DATASET RECORDS Block Start

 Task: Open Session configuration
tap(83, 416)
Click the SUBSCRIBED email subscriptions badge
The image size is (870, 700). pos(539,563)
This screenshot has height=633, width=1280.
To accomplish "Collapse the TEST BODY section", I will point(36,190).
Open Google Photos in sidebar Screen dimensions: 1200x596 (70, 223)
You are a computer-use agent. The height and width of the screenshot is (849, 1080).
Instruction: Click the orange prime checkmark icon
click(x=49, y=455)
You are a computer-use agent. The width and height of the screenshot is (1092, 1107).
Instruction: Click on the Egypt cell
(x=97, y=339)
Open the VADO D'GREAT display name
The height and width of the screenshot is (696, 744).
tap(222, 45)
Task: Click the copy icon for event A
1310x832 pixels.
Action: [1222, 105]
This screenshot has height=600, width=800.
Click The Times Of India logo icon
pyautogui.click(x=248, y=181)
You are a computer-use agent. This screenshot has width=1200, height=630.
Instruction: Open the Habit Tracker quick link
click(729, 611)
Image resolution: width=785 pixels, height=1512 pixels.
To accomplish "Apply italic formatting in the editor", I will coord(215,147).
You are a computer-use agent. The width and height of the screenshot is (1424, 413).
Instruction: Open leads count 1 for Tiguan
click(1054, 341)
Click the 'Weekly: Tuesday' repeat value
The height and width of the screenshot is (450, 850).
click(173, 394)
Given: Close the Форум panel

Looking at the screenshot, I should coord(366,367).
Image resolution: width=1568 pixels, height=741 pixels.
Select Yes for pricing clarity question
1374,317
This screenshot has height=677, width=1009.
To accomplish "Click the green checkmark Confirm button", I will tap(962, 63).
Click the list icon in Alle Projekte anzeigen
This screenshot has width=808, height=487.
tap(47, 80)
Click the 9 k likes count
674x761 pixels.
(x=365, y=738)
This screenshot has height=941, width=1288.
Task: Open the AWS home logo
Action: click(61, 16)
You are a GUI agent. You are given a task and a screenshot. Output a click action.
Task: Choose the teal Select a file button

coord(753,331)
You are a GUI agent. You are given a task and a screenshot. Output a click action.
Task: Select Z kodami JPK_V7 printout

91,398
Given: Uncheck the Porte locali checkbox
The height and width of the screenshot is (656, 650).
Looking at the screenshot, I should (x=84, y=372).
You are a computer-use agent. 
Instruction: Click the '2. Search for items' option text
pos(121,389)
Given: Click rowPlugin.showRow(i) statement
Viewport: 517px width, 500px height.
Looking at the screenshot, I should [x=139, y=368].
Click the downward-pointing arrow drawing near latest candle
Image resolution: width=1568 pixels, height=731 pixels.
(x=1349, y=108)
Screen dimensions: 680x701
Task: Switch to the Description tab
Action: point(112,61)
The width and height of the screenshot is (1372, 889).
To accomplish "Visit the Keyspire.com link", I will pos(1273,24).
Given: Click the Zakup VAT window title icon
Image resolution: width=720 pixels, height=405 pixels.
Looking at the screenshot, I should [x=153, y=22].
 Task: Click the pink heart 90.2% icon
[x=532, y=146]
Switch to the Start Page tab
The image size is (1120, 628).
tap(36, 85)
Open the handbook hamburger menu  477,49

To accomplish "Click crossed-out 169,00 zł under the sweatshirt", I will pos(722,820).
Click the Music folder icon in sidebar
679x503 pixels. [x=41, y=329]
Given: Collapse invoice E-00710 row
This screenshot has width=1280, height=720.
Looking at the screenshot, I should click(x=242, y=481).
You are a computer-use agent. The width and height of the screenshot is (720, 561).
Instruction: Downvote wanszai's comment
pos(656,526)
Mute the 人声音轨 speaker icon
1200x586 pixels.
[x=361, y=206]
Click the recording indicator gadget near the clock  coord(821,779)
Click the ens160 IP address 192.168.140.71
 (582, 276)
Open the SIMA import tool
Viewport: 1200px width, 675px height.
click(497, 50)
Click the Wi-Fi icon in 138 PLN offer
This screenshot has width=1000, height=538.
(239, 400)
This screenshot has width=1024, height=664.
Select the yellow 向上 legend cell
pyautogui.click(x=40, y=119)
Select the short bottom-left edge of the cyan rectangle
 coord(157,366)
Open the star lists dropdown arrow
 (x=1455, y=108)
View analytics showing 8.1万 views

DATASET RECORDS Block End

## TASK GOAL
Report every line in the data that holds "Collapse", copying each one.

## RESULT OF THE TASK
To accomplish "Collapse the TEST BODY section", I will point(36,190).
Given: Collapse invoice E-00710 row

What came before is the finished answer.